- [Work instructions]: All pictures must be left out as you transcribe the lines from the first line of the data to the line containing "Given: Show next photo of Dalinaz Homestay", both included.

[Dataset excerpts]
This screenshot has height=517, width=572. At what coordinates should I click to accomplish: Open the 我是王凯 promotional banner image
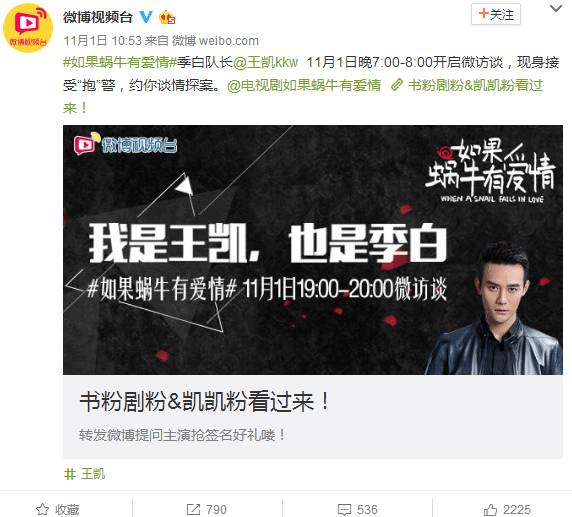[313, 250]
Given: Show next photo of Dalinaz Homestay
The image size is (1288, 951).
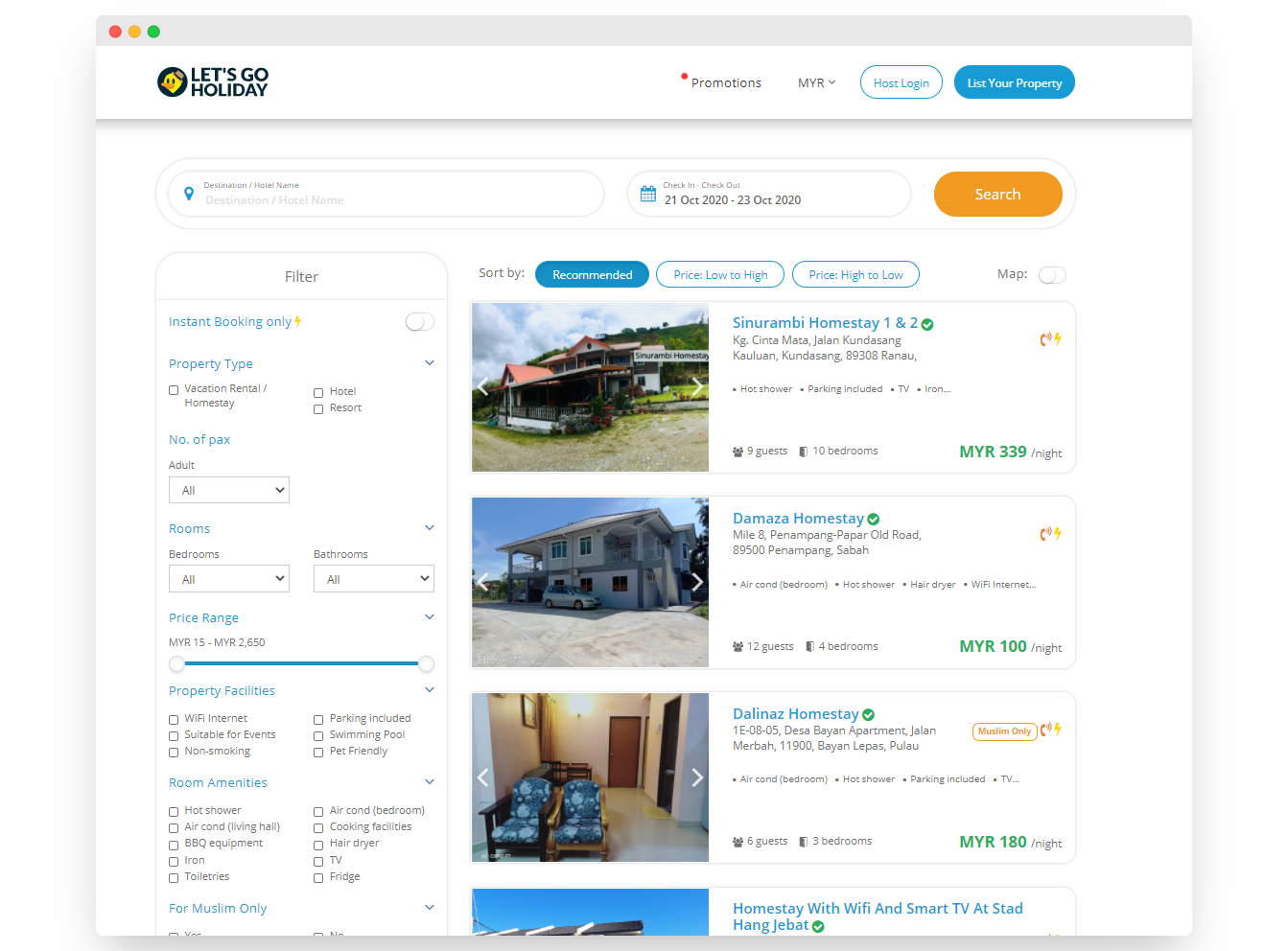Looking at the screenshot, I should pyautogui.click(x=697, y=777).
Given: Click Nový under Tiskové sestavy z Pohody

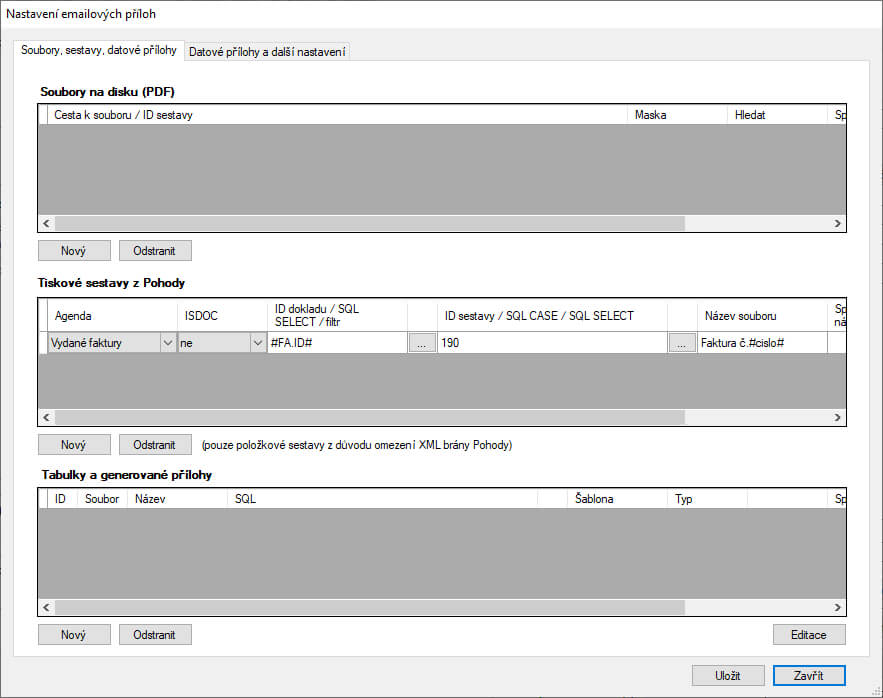Looking at the screenshot, I should coord(74,444).
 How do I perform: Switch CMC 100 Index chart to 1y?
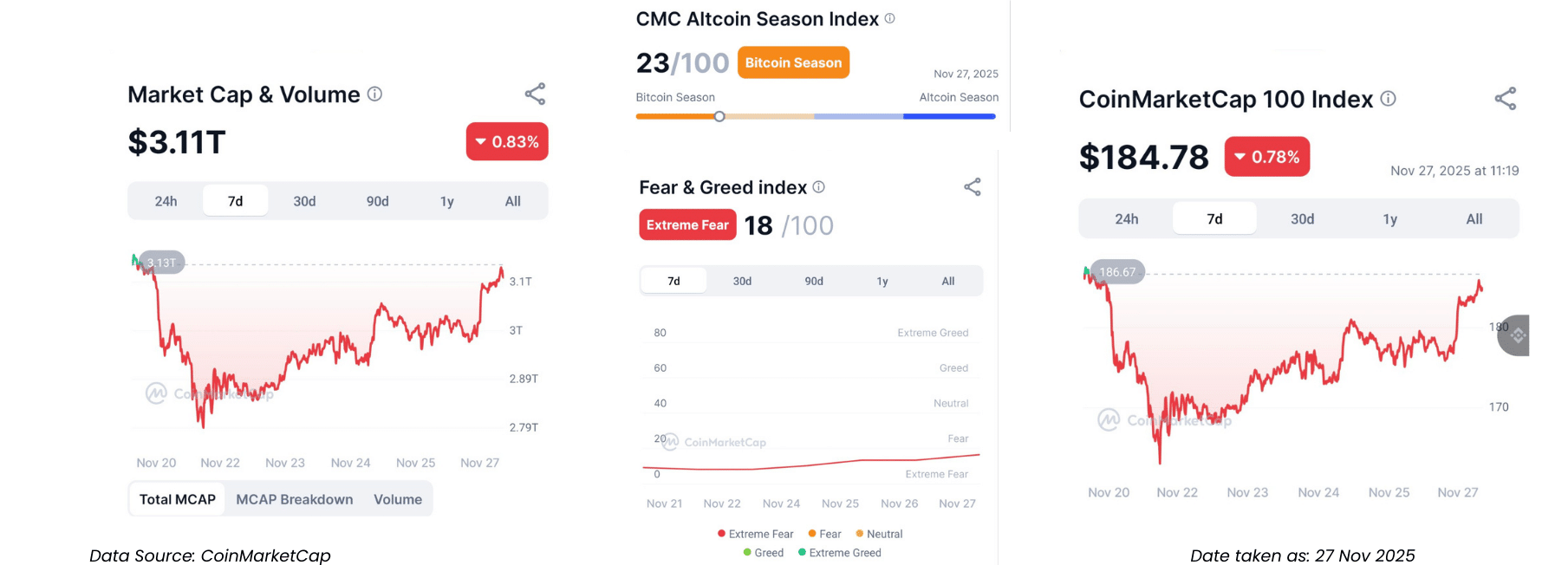point(1389,219)
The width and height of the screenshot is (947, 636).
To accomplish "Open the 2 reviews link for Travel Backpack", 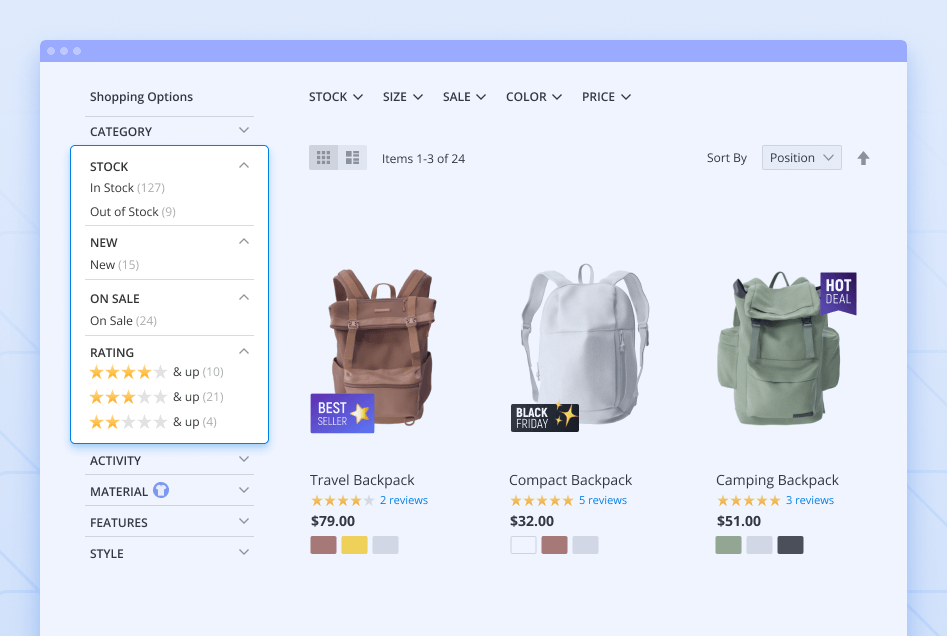I will (403, 500).
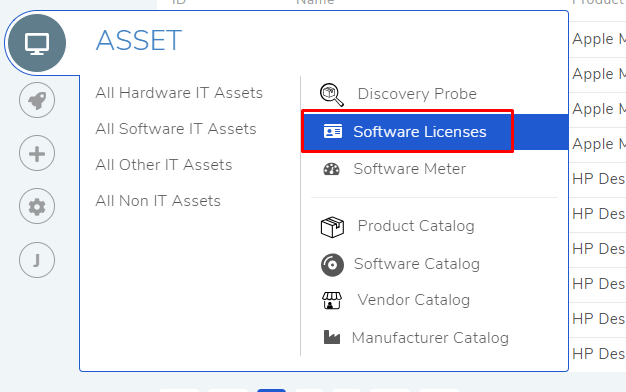Click the Discovery Probe magnifier icon
The width and height of the screenshot is (626, 392).
point(331,95)
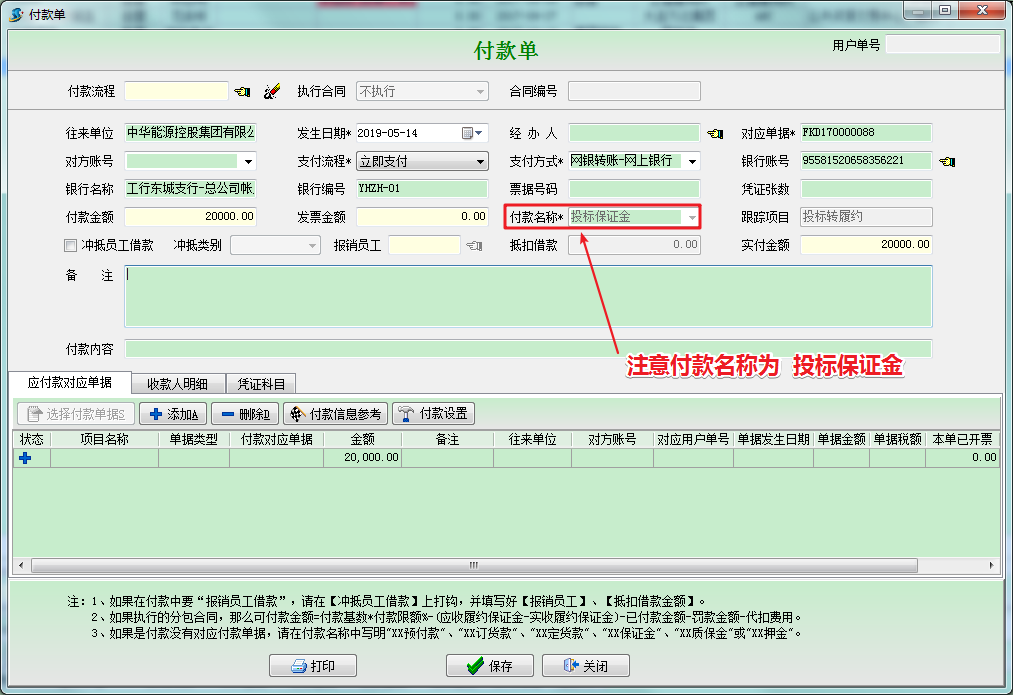Screen dimensions: 1013x695
Task: Click the hand icon beside 报销员工 field
Action: coord(475,245)
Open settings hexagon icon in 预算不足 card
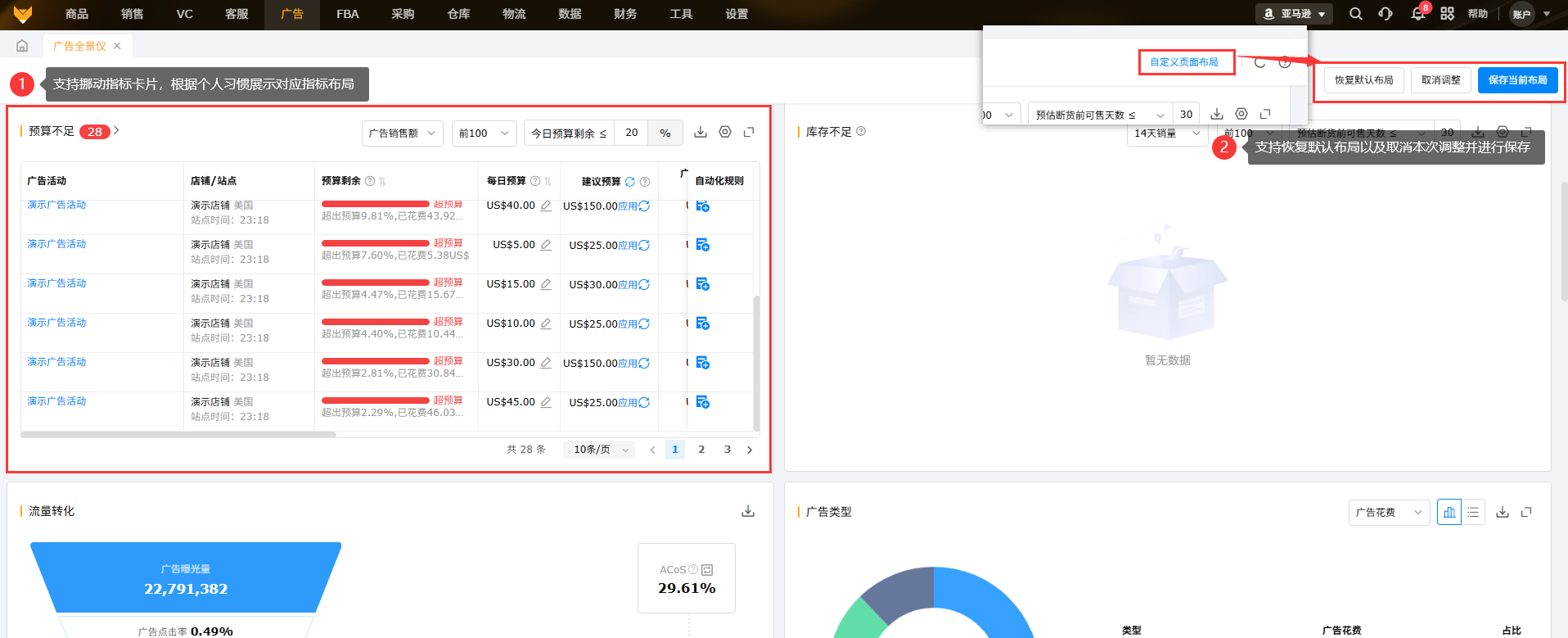This screenshot has width=1568, height=638. [725, 132]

- [Task response]:
This screenshot has height=517, width=572. At what coordinates should I click to accomplish: Open the 我是王凯 promotional banner image
[313, 250]
Given: Show next photo of Dalinaz Homestay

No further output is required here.